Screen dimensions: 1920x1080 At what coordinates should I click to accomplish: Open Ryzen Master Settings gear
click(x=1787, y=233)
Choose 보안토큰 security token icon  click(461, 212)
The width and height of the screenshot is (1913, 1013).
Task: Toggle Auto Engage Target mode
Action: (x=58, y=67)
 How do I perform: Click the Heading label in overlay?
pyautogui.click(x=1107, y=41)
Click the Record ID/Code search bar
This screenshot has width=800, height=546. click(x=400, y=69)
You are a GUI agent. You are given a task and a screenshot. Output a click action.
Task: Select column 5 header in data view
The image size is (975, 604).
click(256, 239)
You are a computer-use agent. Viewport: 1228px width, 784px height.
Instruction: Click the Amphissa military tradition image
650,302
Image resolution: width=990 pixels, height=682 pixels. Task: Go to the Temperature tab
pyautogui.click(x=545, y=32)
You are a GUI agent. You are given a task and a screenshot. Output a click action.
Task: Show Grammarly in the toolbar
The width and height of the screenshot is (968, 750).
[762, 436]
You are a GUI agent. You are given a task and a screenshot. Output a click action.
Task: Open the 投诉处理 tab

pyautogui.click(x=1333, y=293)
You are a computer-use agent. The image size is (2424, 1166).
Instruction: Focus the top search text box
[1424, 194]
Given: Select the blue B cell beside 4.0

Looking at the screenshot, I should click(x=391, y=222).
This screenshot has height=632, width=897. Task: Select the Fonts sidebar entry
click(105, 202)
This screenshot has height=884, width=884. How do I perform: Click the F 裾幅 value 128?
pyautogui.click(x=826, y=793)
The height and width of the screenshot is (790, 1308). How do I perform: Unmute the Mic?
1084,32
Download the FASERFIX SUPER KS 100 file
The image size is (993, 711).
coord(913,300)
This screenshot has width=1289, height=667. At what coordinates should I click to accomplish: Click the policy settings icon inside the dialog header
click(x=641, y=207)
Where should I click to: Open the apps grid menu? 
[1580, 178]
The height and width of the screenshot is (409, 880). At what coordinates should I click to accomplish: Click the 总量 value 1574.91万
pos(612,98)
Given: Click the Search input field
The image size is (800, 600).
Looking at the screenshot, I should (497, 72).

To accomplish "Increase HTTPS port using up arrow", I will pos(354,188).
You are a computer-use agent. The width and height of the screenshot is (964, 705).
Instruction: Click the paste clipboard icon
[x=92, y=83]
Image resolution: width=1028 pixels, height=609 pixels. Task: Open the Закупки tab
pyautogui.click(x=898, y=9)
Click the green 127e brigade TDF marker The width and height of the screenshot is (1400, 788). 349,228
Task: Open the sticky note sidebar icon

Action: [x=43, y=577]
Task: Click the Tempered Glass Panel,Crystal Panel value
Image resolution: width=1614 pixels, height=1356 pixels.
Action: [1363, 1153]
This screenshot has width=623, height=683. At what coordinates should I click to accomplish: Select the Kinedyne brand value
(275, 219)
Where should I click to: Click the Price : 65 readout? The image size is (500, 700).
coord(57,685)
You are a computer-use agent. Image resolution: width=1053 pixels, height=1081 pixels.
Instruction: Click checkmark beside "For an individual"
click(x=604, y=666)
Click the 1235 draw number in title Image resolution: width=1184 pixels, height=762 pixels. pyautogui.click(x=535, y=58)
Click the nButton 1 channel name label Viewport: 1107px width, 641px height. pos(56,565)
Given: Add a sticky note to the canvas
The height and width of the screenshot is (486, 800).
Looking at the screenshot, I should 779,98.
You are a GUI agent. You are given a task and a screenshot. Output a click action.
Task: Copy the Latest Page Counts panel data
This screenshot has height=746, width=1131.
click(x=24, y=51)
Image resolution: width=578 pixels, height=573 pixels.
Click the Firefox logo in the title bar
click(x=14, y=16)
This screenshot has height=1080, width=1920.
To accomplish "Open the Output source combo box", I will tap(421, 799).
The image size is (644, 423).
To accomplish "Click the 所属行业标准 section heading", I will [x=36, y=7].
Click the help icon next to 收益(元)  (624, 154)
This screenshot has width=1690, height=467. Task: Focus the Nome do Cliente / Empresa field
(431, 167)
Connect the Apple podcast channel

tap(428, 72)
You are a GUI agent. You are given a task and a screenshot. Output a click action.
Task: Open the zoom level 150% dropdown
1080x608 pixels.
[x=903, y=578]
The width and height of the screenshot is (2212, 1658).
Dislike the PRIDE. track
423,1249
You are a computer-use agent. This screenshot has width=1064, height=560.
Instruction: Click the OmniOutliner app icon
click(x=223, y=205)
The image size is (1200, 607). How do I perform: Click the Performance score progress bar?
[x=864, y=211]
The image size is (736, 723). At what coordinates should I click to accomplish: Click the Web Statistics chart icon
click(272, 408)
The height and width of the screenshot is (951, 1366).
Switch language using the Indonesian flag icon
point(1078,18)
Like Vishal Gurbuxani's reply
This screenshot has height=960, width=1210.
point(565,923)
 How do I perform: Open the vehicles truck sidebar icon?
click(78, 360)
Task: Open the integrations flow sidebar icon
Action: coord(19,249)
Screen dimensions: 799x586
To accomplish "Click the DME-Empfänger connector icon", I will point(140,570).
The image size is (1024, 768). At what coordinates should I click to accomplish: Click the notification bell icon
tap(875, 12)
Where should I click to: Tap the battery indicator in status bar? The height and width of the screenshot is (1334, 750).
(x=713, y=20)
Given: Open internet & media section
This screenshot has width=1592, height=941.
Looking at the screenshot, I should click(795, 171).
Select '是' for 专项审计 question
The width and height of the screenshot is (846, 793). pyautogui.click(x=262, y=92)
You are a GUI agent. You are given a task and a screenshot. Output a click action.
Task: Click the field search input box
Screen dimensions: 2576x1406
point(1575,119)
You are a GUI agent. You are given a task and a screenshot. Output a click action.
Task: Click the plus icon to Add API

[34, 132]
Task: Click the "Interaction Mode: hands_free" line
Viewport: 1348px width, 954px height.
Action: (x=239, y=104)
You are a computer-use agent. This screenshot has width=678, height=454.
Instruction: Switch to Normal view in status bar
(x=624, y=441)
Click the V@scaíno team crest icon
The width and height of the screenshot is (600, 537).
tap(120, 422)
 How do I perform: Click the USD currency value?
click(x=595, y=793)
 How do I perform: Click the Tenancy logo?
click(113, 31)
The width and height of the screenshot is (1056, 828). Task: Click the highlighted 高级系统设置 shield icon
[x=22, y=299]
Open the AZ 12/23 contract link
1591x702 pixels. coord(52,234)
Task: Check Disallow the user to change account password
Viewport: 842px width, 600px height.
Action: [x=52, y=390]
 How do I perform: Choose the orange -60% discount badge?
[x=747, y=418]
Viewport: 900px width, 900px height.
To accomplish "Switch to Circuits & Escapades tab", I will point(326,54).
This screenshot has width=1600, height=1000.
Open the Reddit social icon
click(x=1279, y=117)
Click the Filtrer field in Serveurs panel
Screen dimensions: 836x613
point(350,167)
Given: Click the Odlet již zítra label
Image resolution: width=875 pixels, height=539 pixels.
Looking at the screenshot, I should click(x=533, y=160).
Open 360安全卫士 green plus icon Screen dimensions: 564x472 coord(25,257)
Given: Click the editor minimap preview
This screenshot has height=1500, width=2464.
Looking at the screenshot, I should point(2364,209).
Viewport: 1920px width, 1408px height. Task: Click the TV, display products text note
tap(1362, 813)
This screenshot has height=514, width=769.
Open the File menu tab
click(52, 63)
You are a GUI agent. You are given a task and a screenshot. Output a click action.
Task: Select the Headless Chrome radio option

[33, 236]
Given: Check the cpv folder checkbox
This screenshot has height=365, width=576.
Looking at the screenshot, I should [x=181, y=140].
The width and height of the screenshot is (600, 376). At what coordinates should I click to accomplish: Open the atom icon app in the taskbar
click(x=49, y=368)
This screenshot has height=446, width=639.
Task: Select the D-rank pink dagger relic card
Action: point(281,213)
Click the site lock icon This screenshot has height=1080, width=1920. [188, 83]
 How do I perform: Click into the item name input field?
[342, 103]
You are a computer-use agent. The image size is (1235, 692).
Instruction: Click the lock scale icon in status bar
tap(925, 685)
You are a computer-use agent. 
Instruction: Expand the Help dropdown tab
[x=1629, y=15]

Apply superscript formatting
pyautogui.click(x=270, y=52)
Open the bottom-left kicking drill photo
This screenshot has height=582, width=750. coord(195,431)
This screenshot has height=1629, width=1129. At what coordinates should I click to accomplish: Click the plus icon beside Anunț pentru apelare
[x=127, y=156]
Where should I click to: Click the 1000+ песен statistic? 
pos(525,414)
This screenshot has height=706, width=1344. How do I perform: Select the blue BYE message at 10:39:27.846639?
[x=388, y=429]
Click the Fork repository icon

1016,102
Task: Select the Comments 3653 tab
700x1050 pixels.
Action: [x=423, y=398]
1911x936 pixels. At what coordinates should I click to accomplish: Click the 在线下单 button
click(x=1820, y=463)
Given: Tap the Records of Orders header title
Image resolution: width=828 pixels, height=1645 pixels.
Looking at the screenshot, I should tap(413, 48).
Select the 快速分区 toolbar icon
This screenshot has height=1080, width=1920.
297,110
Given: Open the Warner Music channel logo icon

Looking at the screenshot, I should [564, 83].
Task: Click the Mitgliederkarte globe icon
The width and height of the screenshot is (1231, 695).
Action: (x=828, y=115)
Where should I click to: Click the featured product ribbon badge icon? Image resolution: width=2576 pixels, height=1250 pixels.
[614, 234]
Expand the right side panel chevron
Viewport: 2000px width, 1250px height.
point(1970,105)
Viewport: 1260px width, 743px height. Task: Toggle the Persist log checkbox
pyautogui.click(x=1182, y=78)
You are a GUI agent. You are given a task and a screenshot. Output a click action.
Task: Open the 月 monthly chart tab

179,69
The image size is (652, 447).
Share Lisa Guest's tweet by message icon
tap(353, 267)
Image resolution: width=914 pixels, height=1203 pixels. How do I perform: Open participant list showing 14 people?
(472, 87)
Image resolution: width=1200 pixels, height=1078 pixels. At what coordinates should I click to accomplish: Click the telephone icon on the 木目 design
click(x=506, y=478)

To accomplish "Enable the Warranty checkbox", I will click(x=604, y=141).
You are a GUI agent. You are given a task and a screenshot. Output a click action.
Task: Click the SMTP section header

# # # #

** DIRECTION **
Arrange everything from the line containing "The height and width of the screenshot is (409, 880)." down to the line containing "pyautogui.click(x=898, y=9)" as a two-column CSV headed input and output. Give one row per item, with the item's text under input and its answer under output, each in one quoted field with line breaks replaced by spaces.

** SOLUTION **
input,output
"The height and width of the screenshot is (409, 880). At what coordinates should I click to accomplish: Click the 总量 value 1574.91万","pos(612,98)"
"Given: Click the Search input field The image size is (800, 600).","Looking at the screenshot, I should (497, 72)."
"To accomplish ""Increase HTTPS port using up arrow"",","I will pos(354,188)."
"You are a computer-use agent. The width and height of the screenshot is (964, 705). Instruction: Click the paste clipboard icon","[x=92, y=83]"
"Image resolution: width=1028 pixels, height=609 pixels. Task: Open the Закупки tab","pyautogui.click(x=898, y=9)"